Es war einer der spektakulärsten Fälle der vergangenen Jahre. Die 76 Jahre alte Erika K. starb im Dezember 2007 unter bizarren Begleitumständen. Die Frau lag seit Jahren im Wachkoma in einem Pflegheim in Bad Hersfeld. Ihre Tochter hat den Schlauch einer Magensonde durchschnitten, mit der Erika K. künstlich ernährt wurde. Die Kranke hatte ihrer Tochter vorher gesagt, sie wolle nicht jahrelang künstlich ernährt werden.

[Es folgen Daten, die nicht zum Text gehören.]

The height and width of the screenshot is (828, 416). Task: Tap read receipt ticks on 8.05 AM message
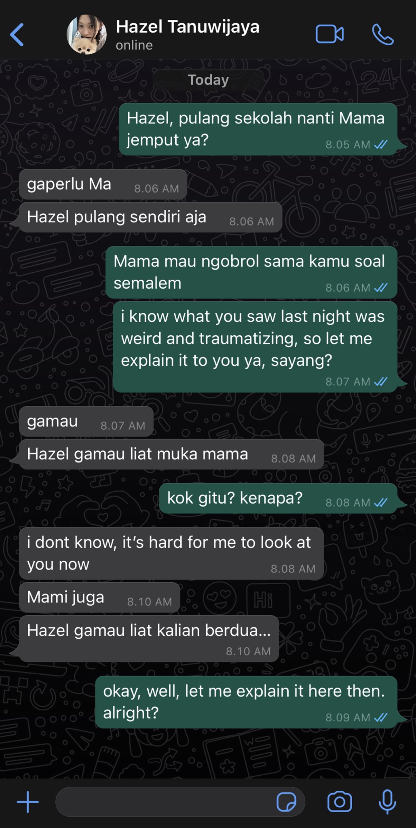[381, 144]
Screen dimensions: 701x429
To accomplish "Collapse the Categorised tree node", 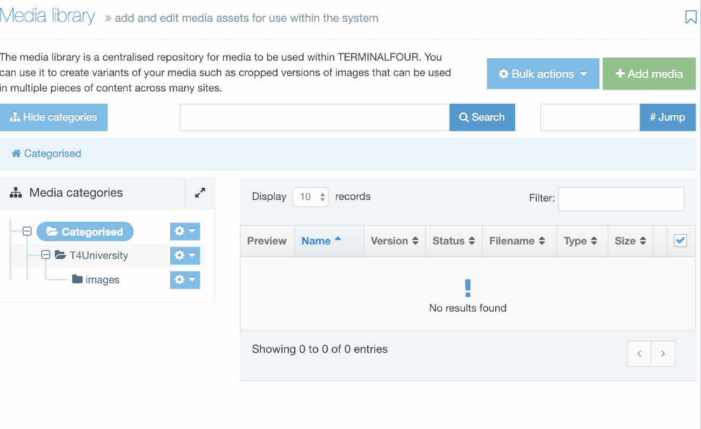I will coord(27,231).
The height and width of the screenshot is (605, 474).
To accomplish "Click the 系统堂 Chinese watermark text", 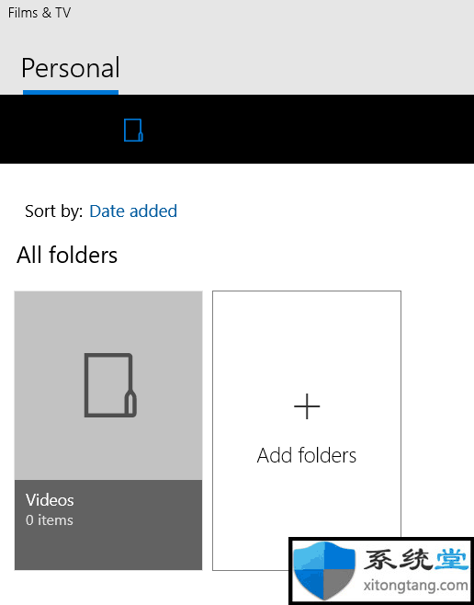I will (x=415, y=559).
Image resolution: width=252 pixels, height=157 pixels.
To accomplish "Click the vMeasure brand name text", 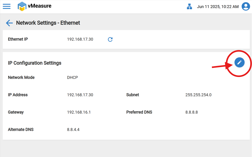I will coord(40,6).

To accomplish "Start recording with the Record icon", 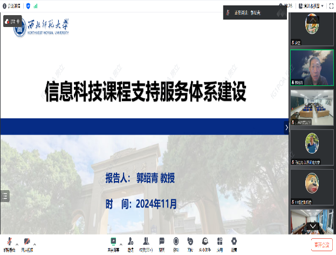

Die Tochter hatte zuvor den von Anwalt Putz eingeholt. Putz sagte der Tochter, sie könne den Schlauch durchtrennen, der die Patientin mit Wasser und Kunstbrei versorgte. Dafür wurde nicht die Tochter, sondern der Anwalt wegen versuchten Totschlags vom Landgericht Fulda zu einer neunmonatigen Bewährungsstrafe sowie einer Geldstrafe von 20.000 Euro verurteilt.

Versuchter Totschlag war es, weil Erika K. zunächst überlebte. Ihre Tochter wurde verhaftet, Erika K. in einem Krankenhaus eine neue Magensonde gelegt. Sie starb einige Tage später aufgrund von Herzversagen. Die Tochter konnte das medizinisch verlängerte Leiden ihrer Mutter nicht mehr ertragen. Erika K. waren alle Zähne gezogen worden, denn sie erhielt ja ihre Nahrung ohnehin über die Sonde. Außerdem musste ein Luftröhrenschnitt gesetzt werden, um den Schleim abzusaugen, an dem sie sonst erstickt wäre. Unter dem schweren Schmerzmittel Morphium stand Erika K. sowieso.

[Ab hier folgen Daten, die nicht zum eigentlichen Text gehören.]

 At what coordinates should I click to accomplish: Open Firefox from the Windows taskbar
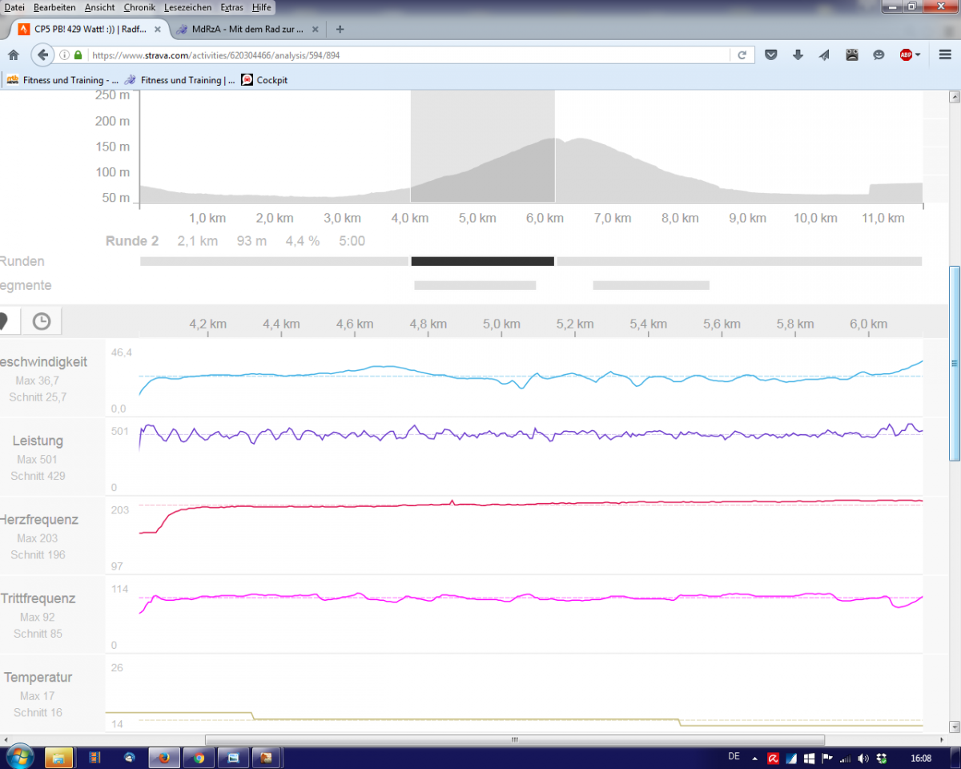[x=163, y=757]
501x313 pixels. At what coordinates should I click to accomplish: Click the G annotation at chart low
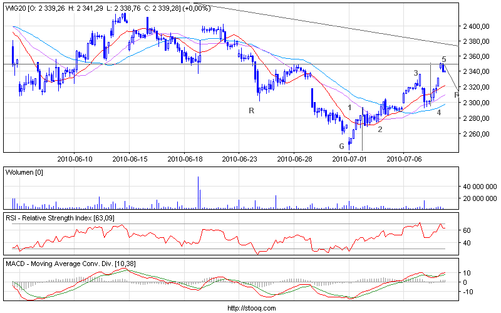tap(342, 146)
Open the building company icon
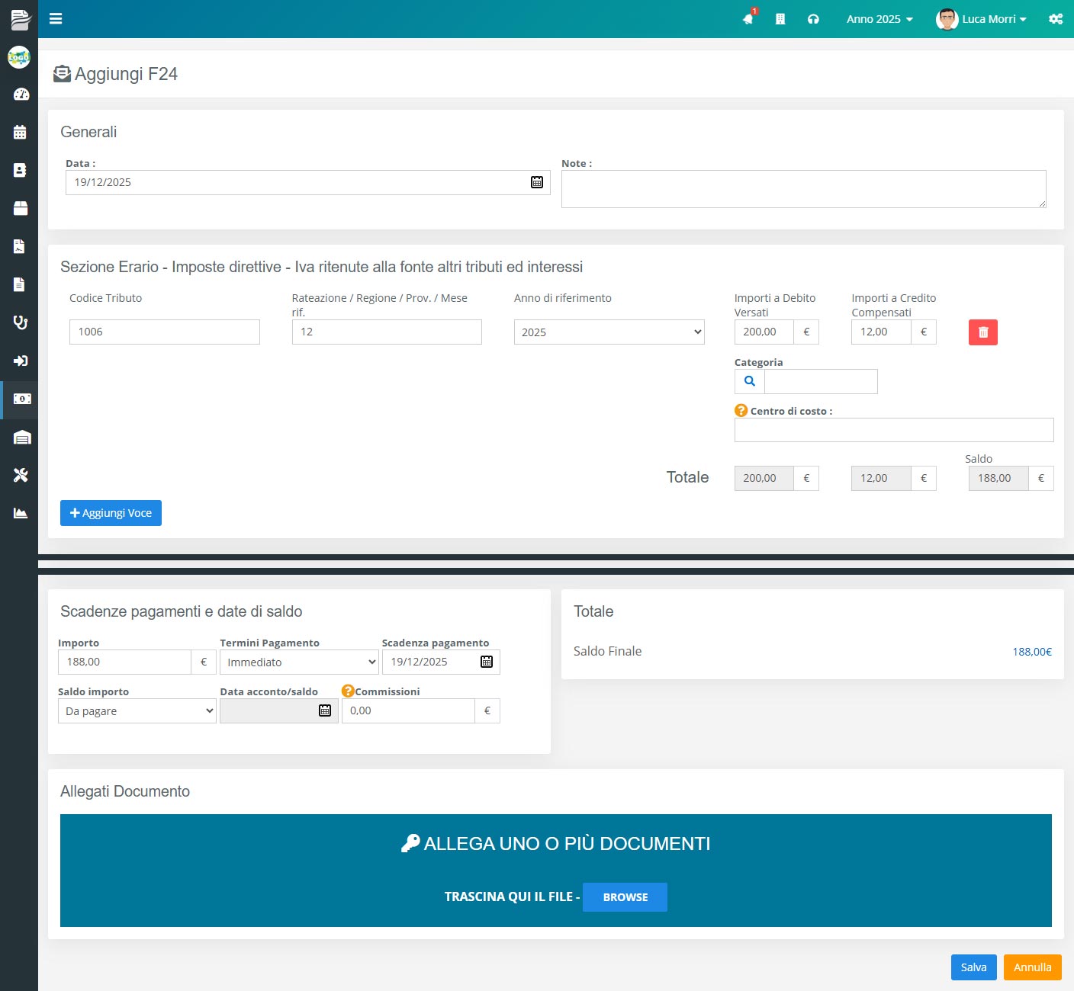The width and height of the screenshot is (1074, 991). (780, 19)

Etwa ein Jahr vor ihrem Tod 2007 musste der Patientin ein Arm amputiert werden. Er war gebrochen und ausgekugelt. Der Grund für die Verletzung ist unklar. Das Pflegepersonal hatte den verletzten Arm nicht bemerkt, obwohl er sich bereits verfärbte.

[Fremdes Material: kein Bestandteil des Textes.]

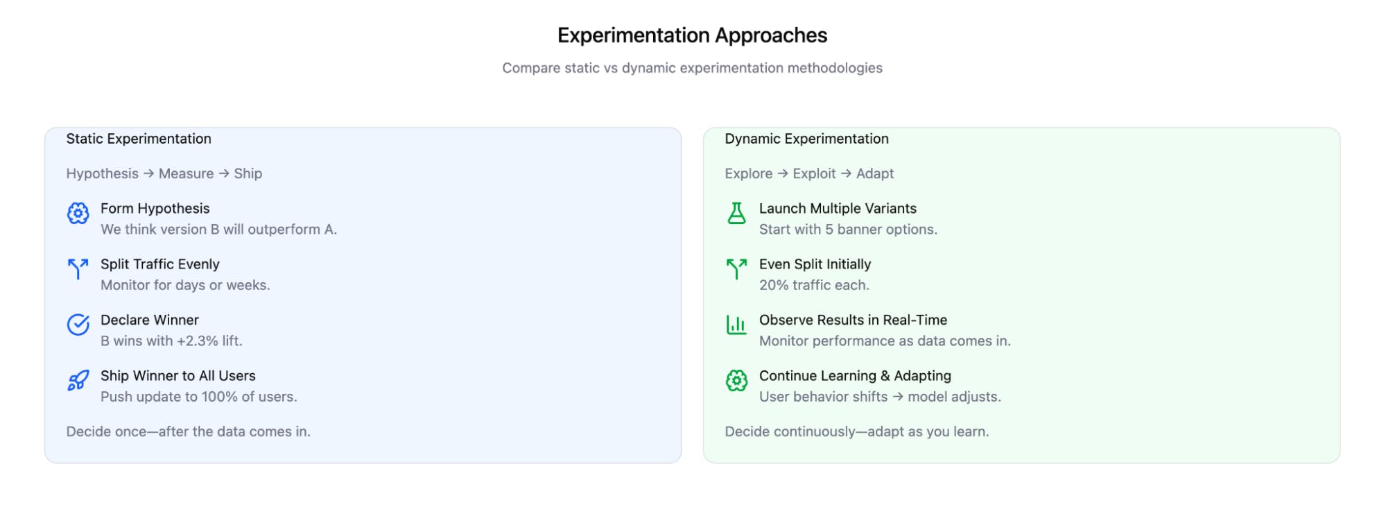Click the Even Split Initially label
The height and width of the screenshot is (523, 1386).
click(x=815, y=264)
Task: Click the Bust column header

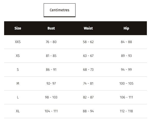Action: (x=51, y=28)
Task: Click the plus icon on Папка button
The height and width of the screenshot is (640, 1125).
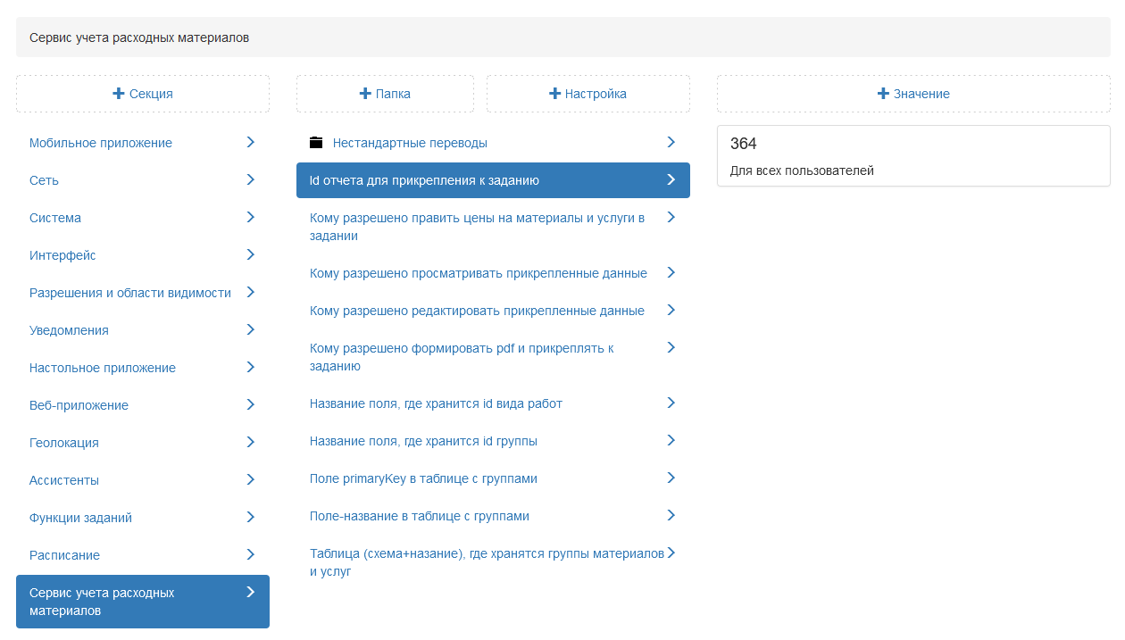Action: tap(364, 94)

Die Tochter wollte Erika K. in Würde sterben lassen, sagte sie. Das Landgericht Fulda sprach sie trotz des Schlauchdurchtrennens frei, weil sie dem Rat des Anwalts irrtümlich gefolgt sei. Auch die Bundesanwaltschaft hatte auf Freispruch plädiert. "Eine Zwangsbehandlung ist unzulässig", sagte Oberstaatsanwalt Lothar Maur. Die Pfleger hätten selbst die Sonde entfernen müssen. Die Tochter, die als rechtliche Betreuerin eingesetzt war, habe den Willen der Mutter umsetzen müssen.